Stored data entries:
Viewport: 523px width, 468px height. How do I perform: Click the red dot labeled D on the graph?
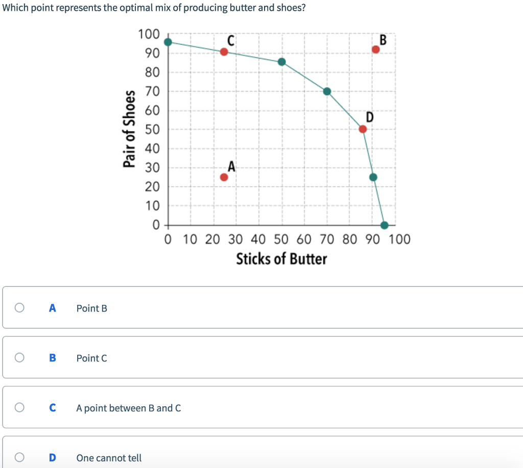362,129
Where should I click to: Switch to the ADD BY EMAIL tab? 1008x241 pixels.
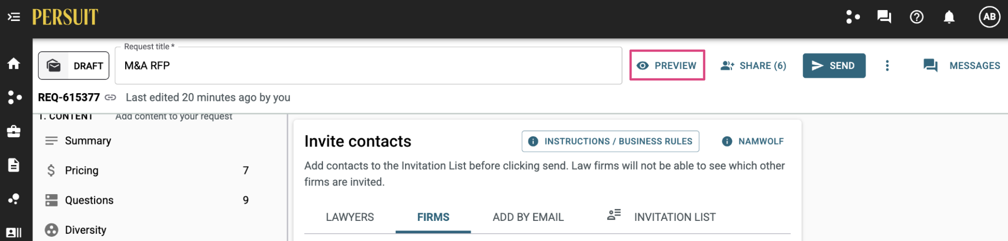(x=528, y=217)
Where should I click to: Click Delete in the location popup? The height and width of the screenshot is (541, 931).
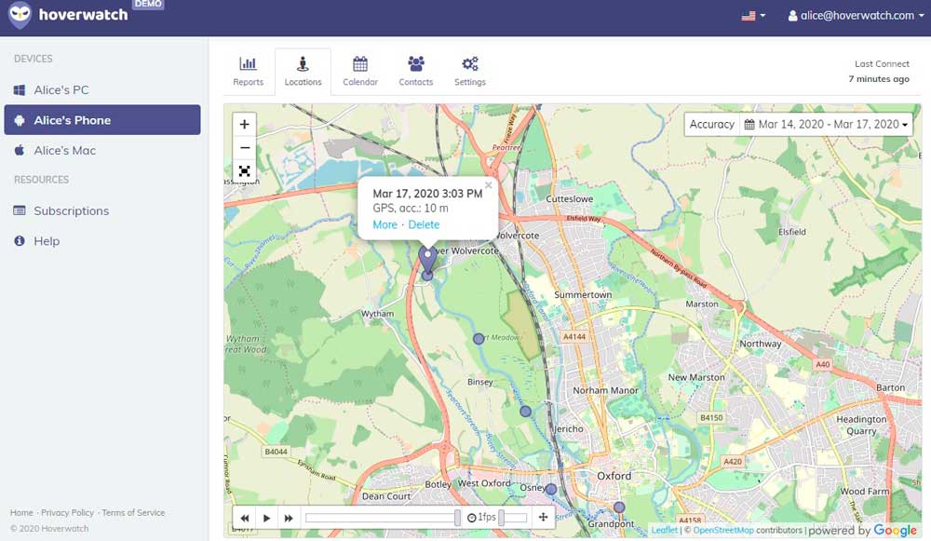(424, 224)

TASK TO CARRY OUT: Where an entry holds an image, drop the image and copy the remaining text exactly.

TASK OUTPUT:
Viewport: 523px width, 468px height. How do I perform: Click the red dot labeled D on the graph?
362,129
Where should I click to: Switch to the ADD BY EMAIL tab? 1008x241 pixels.
(x=528, y=217)
Where should I click to: Click Delete in the location popup? The height and width of the screenshot is (541, 931).
(424, 224)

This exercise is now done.